Di più. Della Fondazione che dovrebbe occuparsi della gestione del nuovo museo, e della quale è stata annunciata l’istituzione alla cerimonia del dicembre dell’anno scorso, non è stato ancora nominato il consiglio di amministrazione. E di peggio: a non dare il buon esempio è lo stesso ministero dei beni culturali cui spettava la designazione, nel cda, di tre autorevoli componenti-esperti. Lo avesse fatto, sarebbe stata (e sarebbe) una spinta, una sollecitazione agli altri partner di fare il proprio dovere. E invece niente.
In buona sostanza, bisogna muoversi: ci sono tanti soldi stanziati dal governo, ci sono gli strumenti giuridici e operativi per mettere in moto i finanziamenti e, quindi, tradurre un fantasma in realtà. Lo esigono varie ragioni. Anzitutto la ragione essenziale di proteggere e valorizzare il patrimonio delle opere d’arte (antichi manufatti in porcellana, più recenti prove di Picasso, Manzù e altri famosi artisti, bozzetti, lastre, ceramiche…) che rischiano, nel lungo e totale abbandono, un irreparabile danneggiamento o addirittura la distruzione come è già accaduto.
C’è poi un interesse culturale e turistico: la ricostituzione ex novo del museo costituirebbe un ulteriore polo di attrazione per l’area fiorentina, una risorsa importante per la ripresa dell’economia della regione.

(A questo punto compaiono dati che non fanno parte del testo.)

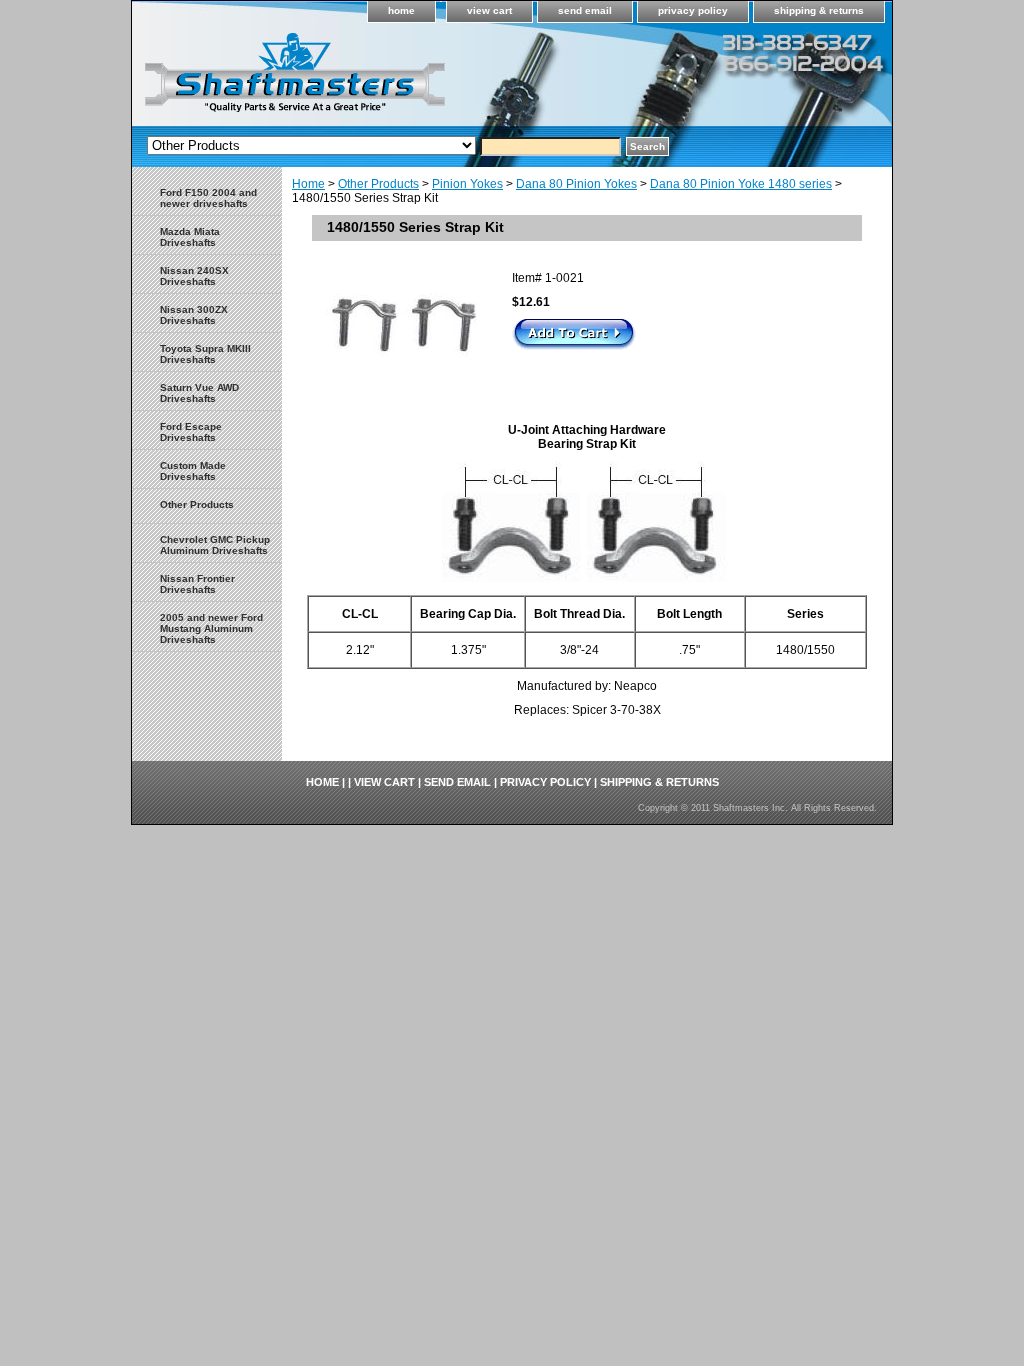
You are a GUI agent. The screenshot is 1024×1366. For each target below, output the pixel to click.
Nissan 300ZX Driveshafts (194, 315)
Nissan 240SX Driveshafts (194, 276)
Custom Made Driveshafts (193, 471)
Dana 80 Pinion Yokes (576, 184)
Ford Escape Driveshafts (191, 432)
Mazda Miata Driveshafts (190, 237)
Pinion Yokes (467, 184)
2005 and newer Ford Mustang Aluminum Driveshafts (211, 628)
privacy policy (693, 10)
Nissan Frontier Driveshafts (197, 584)
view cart (489, 10)
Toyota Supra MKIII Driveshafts (205, 354)
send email (585, 10)
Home (308, 184)
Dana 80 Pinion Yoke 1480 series (741, 184)
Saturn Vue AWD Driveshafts (199, 393)
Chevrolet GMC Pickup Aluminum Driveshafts (215, 545)
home (401, 10)
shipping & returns (819, 10)
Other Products (378, 184)
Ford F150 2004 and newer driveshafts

Vogliamo credere che il ministro Franceschini, che pure è stato tra i più attivi patrocinatori della (ancora potenziale) rinascita del polo museale di Sesto, non sappia che i sei milioni che il suo dicastero ha destinato alla ripresa delle opere d’arte della Richard Ginori sono ancora lì, non investiti nei lavori programmati. Che l’iniziativa di Toccafondi faccia da sveglia?